## Dataset entries
※ ※ ※

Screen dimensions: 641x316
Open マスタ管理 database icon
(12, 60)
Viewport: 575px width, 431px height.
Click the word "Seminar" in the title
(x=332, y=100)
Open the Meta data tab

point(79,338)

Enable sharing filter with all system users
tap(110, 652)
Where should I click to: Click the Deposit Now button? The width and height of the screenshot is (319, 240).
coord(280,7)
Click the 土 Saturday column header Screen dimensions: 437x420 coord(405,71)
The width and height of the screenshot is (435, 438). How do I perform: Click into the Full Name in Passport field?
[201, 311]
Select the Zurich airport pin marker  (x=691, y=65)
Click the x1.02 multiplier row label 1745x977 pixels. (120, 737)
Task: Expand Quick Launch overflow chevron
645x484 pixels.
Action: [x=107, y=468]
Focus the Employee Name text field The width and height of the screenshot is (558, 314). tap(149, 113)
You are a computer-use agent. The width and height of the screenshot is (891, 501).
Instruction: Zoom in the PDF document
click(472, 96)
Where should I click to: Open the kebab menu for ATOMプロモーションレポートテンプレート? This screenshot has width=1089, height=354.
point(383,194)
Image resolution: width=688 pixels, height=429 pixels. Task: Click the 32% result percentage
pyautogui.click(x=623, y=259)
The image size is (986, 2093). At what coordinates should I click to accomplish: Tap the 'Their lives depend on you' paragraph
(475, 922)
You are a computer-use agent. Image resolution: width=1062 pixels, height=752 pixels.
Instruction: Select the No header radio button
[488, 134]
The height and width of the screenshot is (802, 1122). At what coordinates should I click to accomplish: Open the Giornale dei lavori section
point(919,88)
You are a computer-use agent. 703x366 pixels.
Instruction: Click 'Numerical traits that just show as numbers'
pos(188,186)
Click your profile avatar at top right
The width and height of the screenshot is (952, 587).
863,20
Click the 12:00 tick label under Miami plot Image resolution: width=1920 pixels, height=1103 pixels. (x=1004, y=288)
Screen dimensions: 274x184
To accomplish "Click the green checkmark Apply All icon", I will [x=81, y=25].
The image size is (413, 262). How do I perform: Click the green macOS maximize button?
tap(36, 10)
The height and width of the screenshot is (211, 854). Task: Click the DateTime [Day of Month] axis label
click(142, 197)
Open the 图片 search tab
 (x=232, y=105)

※ ※ ※

## EXERCISE OBJECTIVE
Please return every line from the one that contains "The height and width of the screenshot is (211, 854)." through the end of the entries, exactly, leaving out all others.

## SOLVED PROBLEM
The height and width of the screenshot is (211, 854). Task: Click the DateTime [Day of Month] axis label
click(142, 197)
Open the 图片 search tab
 (x=232, y=105)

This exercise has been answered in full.